Stated problem | Turn the lines of the entries into a numbered list, starting at the line that contains "Where should I click to: Click" and ending at the last line, with blank lines dropped. Leave the pictures out.

Data provided |
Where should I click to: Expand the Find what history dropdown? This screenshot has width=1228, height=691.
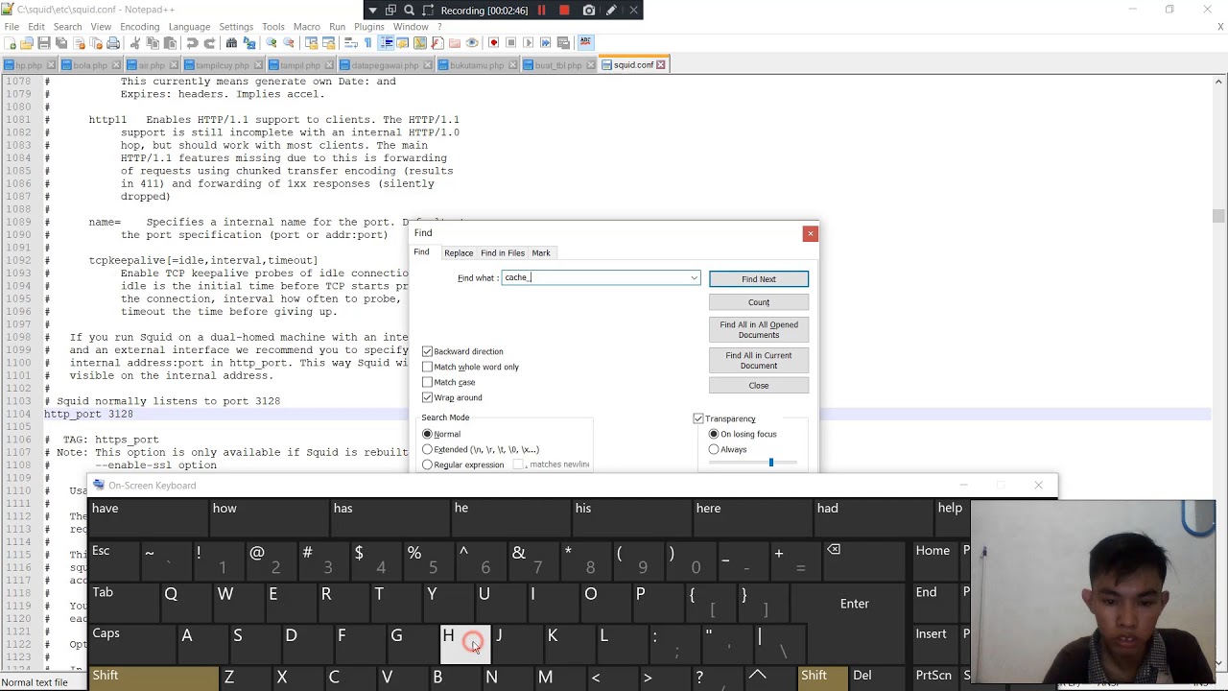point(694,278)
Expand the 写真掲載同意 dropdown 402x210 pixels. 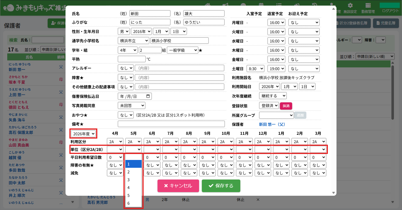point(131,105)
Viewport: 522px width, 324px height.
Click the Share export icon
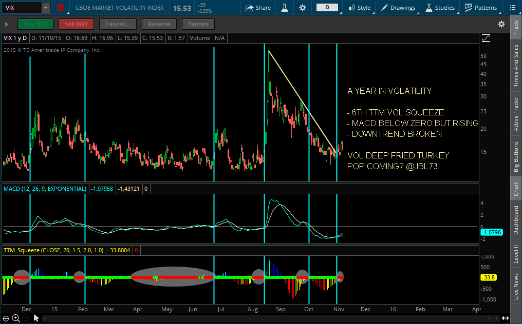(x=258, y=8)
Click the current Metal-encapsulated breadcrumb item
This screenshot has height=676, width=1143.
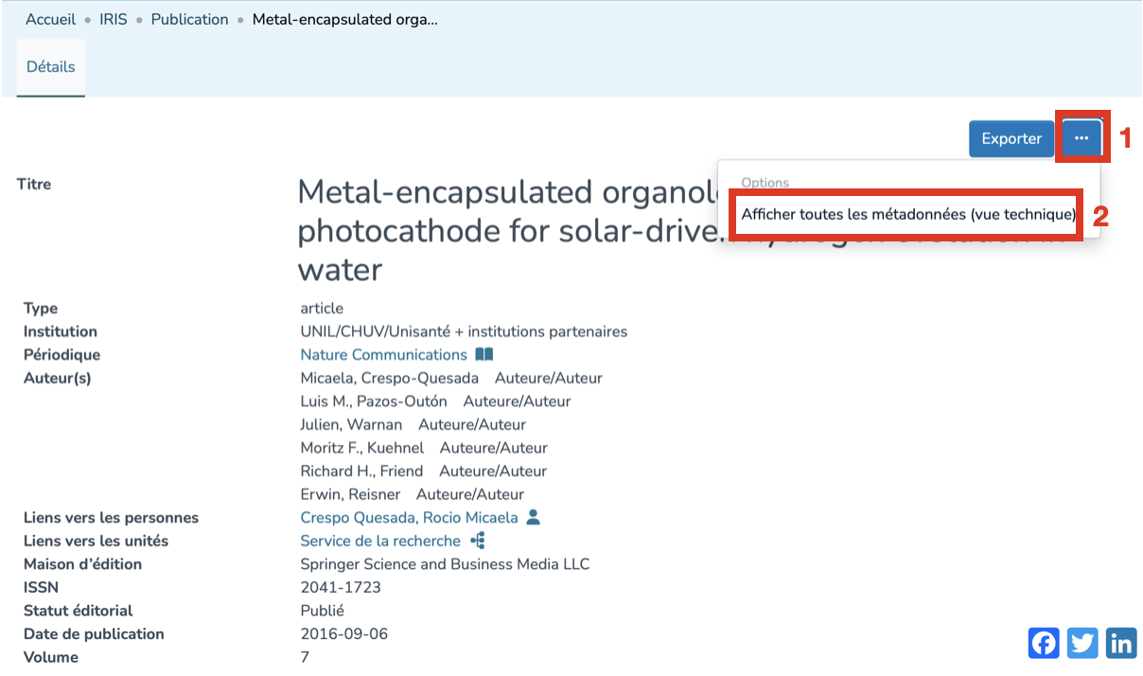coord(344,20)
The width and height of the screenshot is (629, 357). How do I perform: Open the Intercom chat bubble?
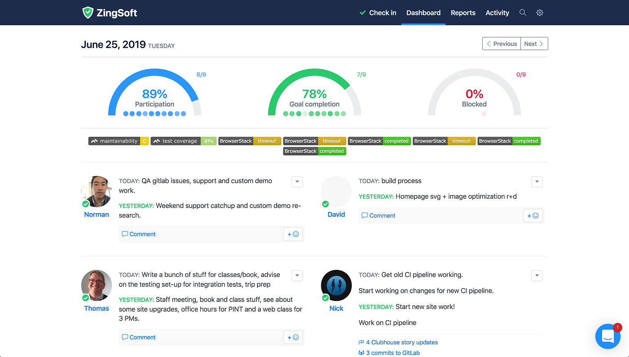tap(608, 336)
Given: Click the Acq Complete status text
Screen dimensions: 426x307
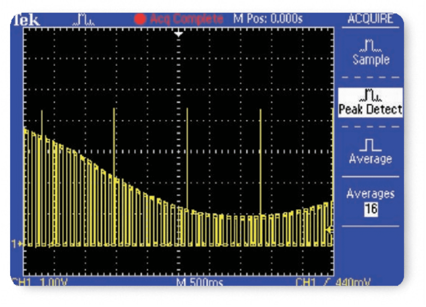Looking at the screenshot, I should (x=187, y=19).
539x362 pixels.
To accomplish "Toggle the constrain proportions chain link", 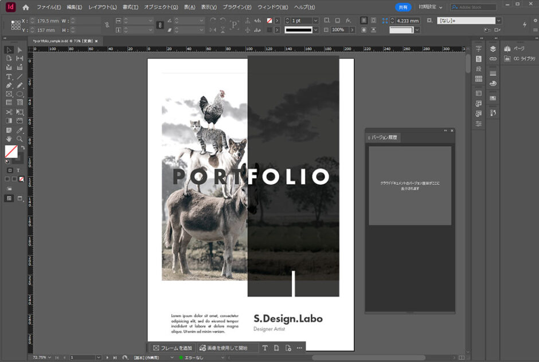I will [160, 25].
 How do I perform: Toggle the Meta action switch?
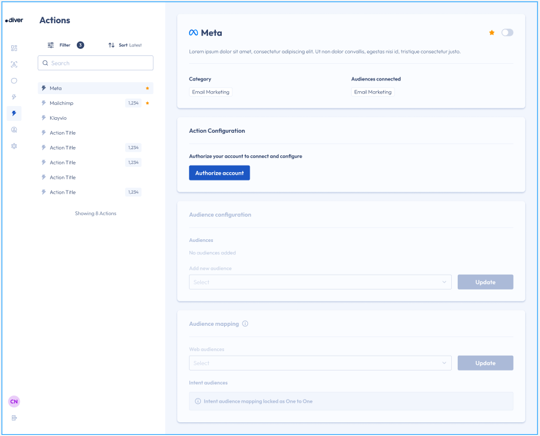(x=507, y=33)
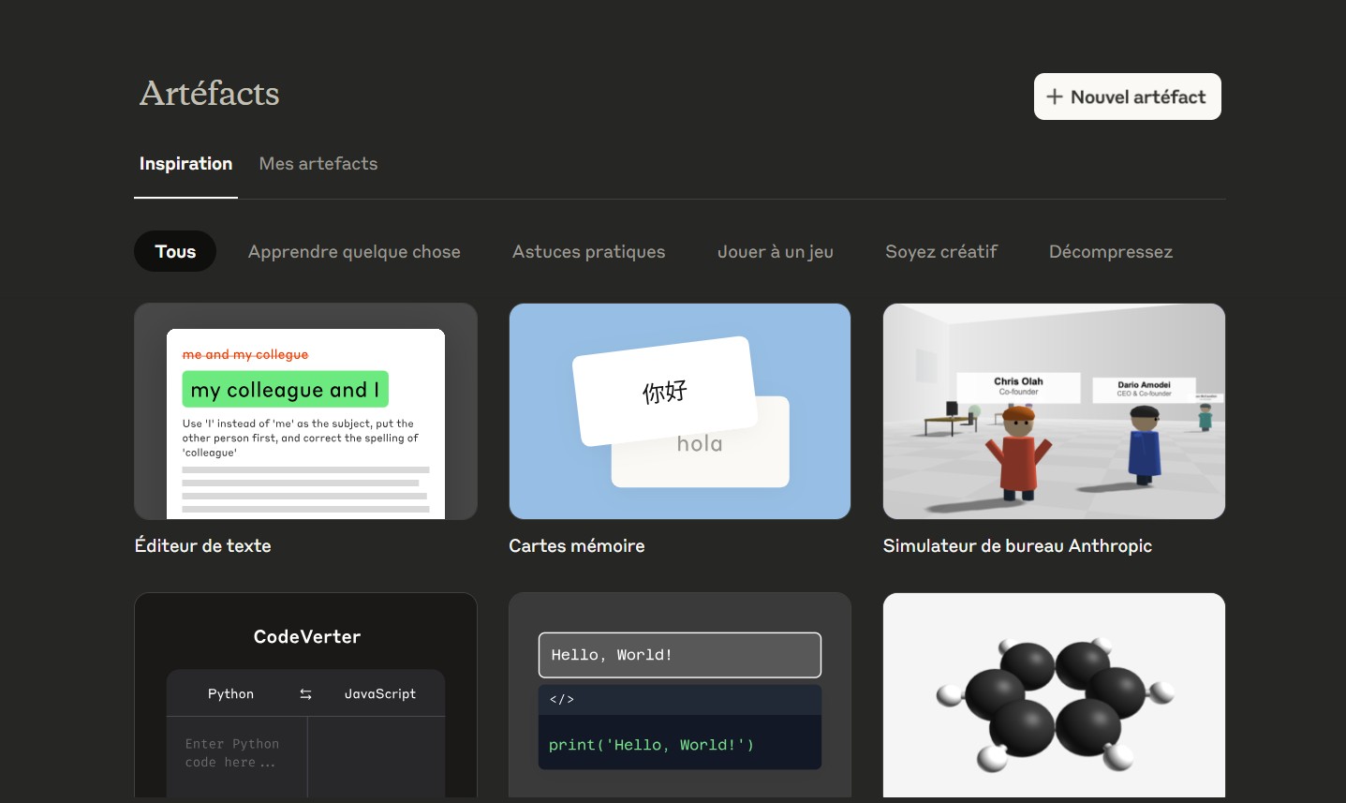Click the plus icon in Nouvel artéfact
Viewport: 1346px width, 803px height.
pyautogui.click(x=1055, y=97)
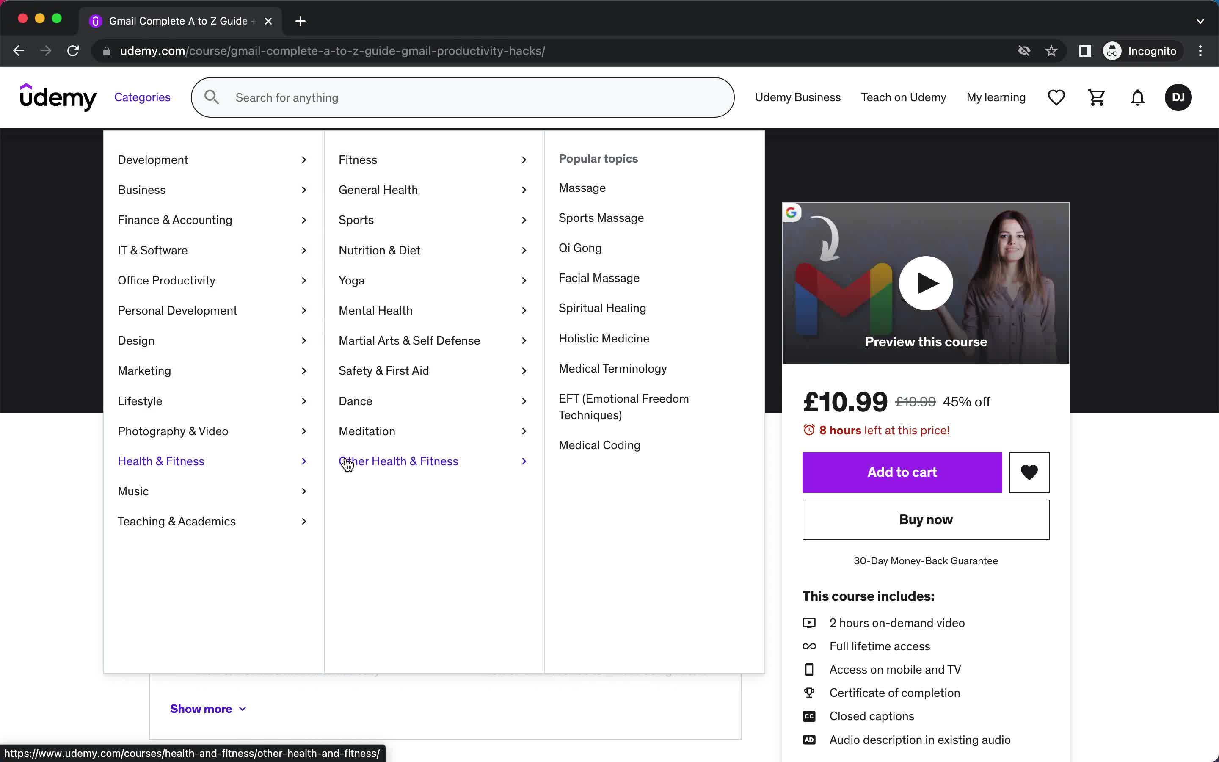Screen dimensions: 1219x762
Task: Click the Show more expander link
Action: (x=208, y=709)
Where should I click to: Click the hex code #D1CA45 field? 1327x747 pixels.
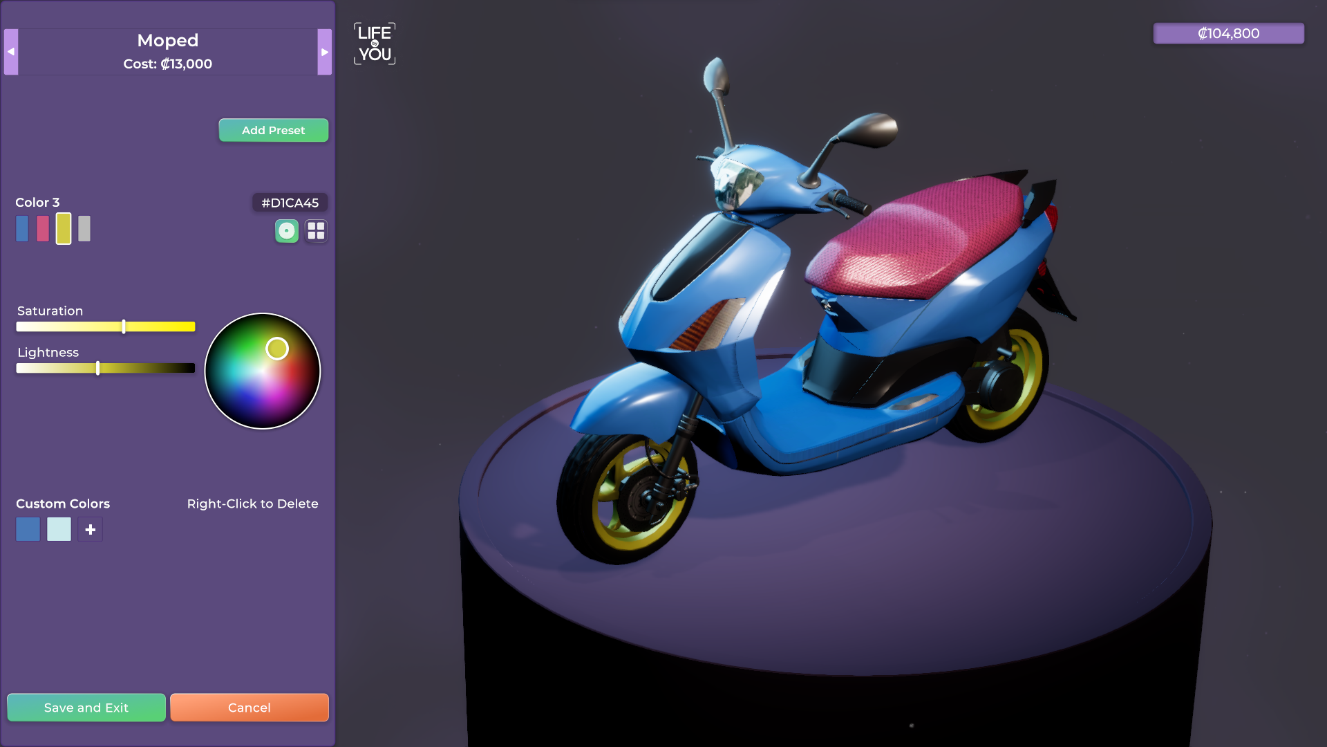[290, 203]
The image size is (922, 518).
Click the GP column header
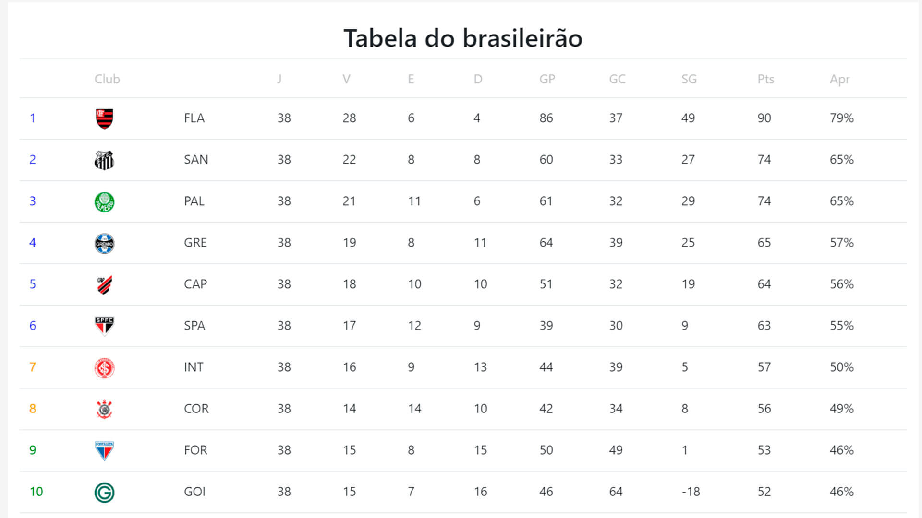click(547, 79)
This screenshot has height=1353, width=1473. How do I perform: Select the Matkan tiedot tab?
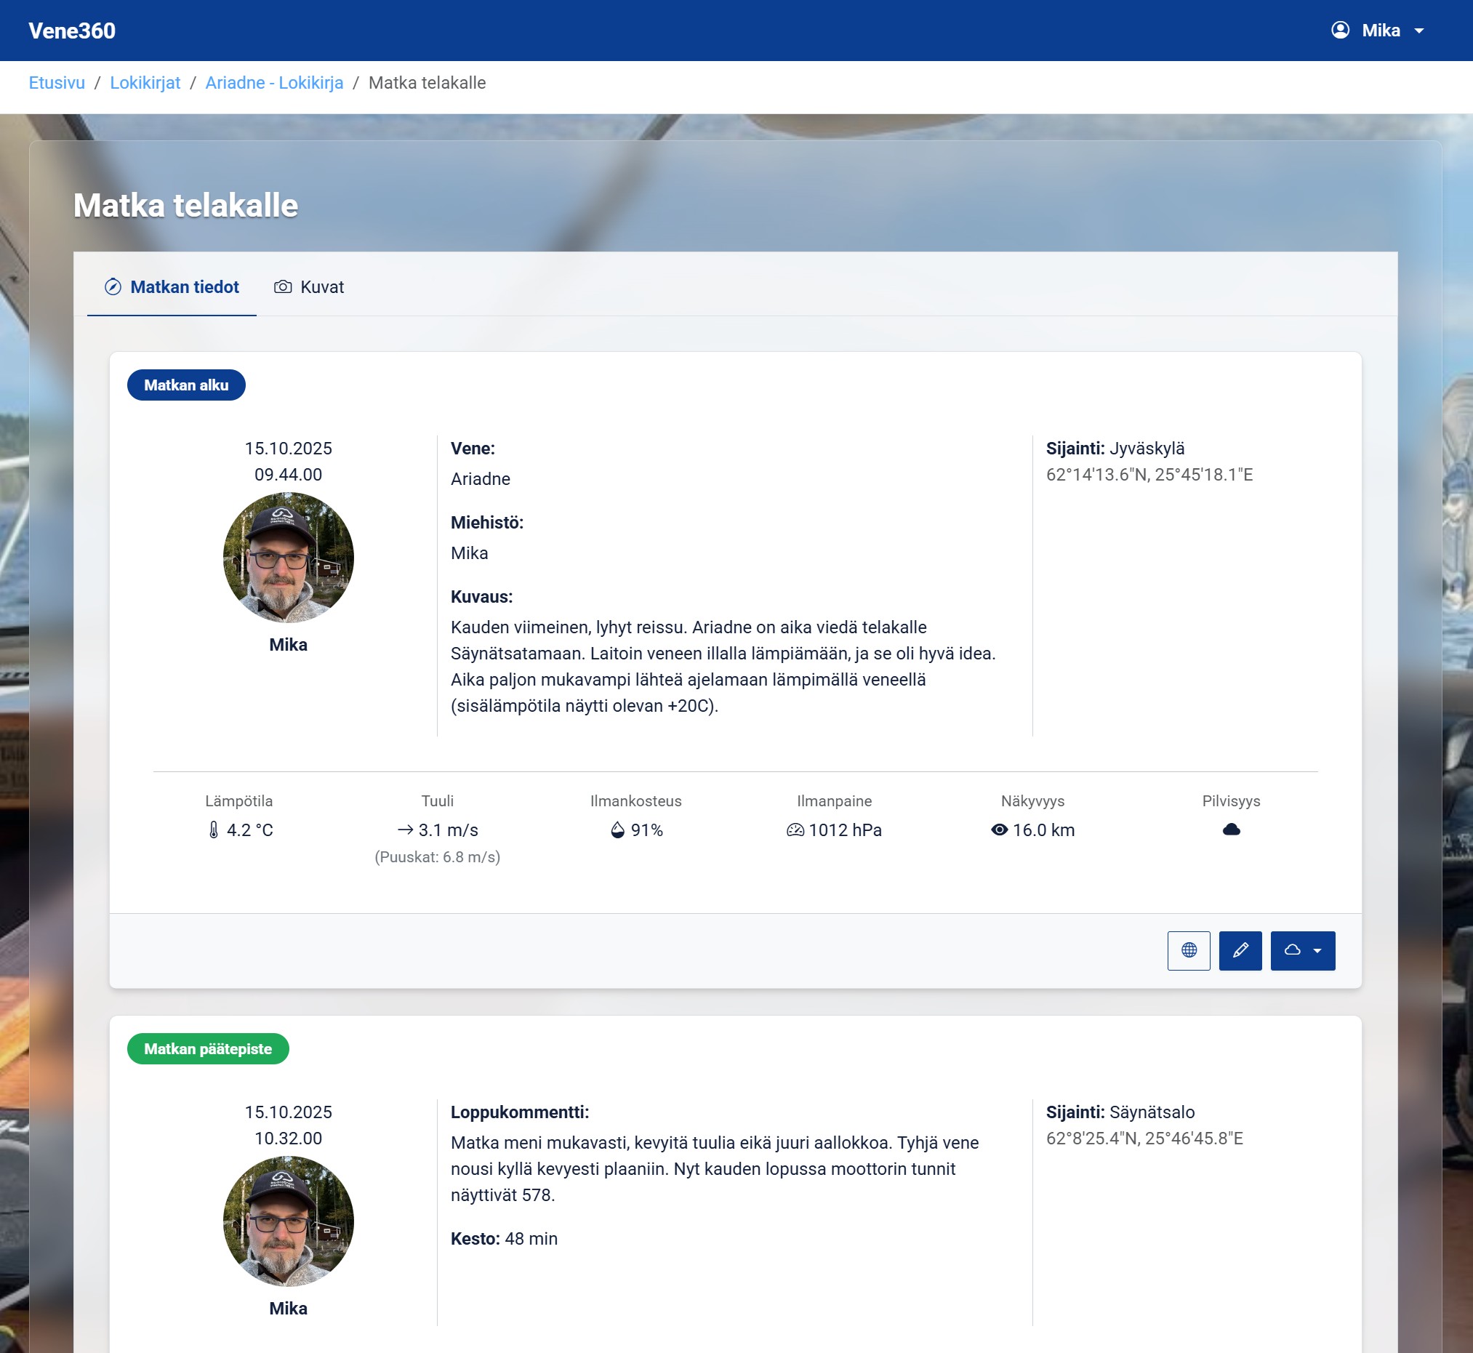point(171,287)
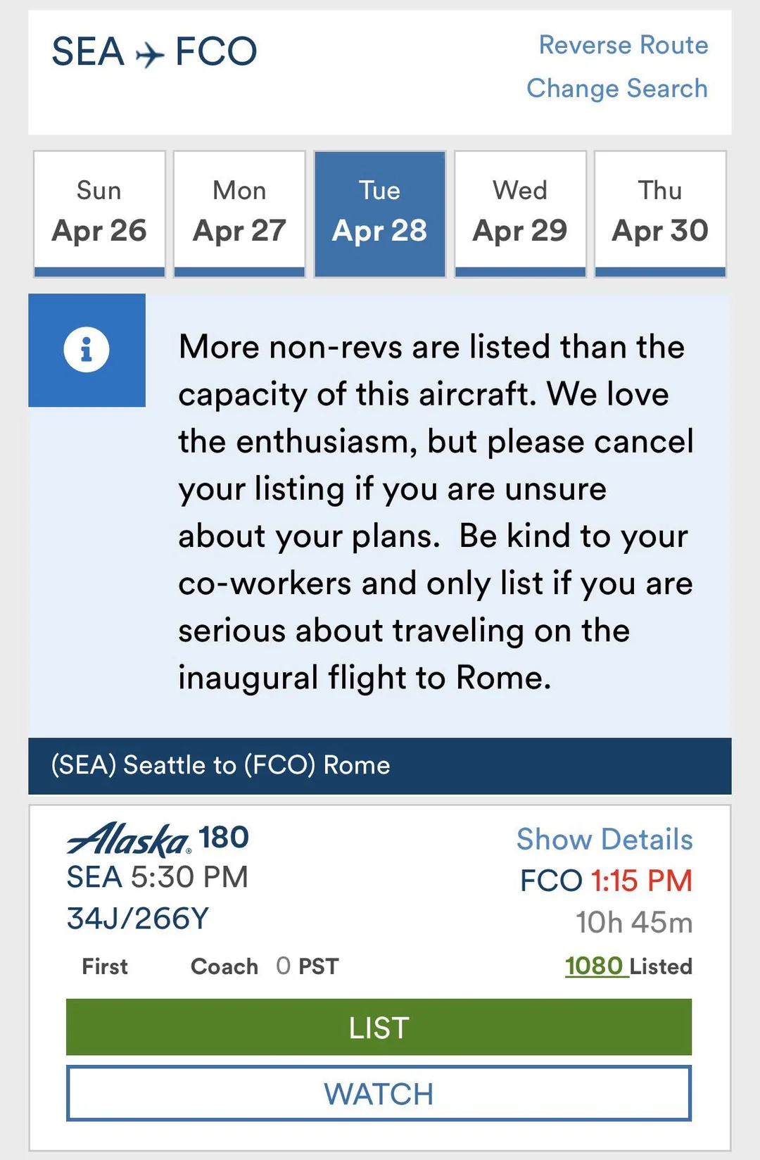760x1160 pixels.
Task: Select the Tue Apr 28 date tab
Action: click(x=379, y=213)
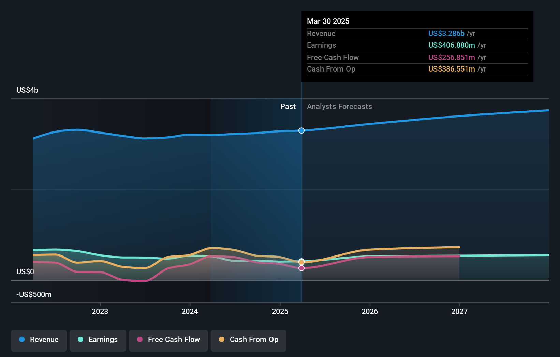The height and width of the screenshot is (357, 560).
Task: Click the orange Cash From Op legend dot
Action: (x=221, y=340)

Task output |
1. Where should I click to: Click the hex code #D1CA45 field? 1327x747 pixels.
2. [290, 203]
3. The image size is (922, 518).
4. Click the GP column header
5. click(547, 79)
6. This screenshot has height=1353, width=1473. How do I perform: Select the Matkan tiedot tab?
7. point(171,287)
8. 760x1160 pixels.
9. Task: Select the Tue Apr 28 date tab
10. Action: click(x=379, y=213)
11. The height and width of the screenshot is (357, 560).
12. Task: Click the orange Cash From Op legend dot
13. Action: (x=221, y=340)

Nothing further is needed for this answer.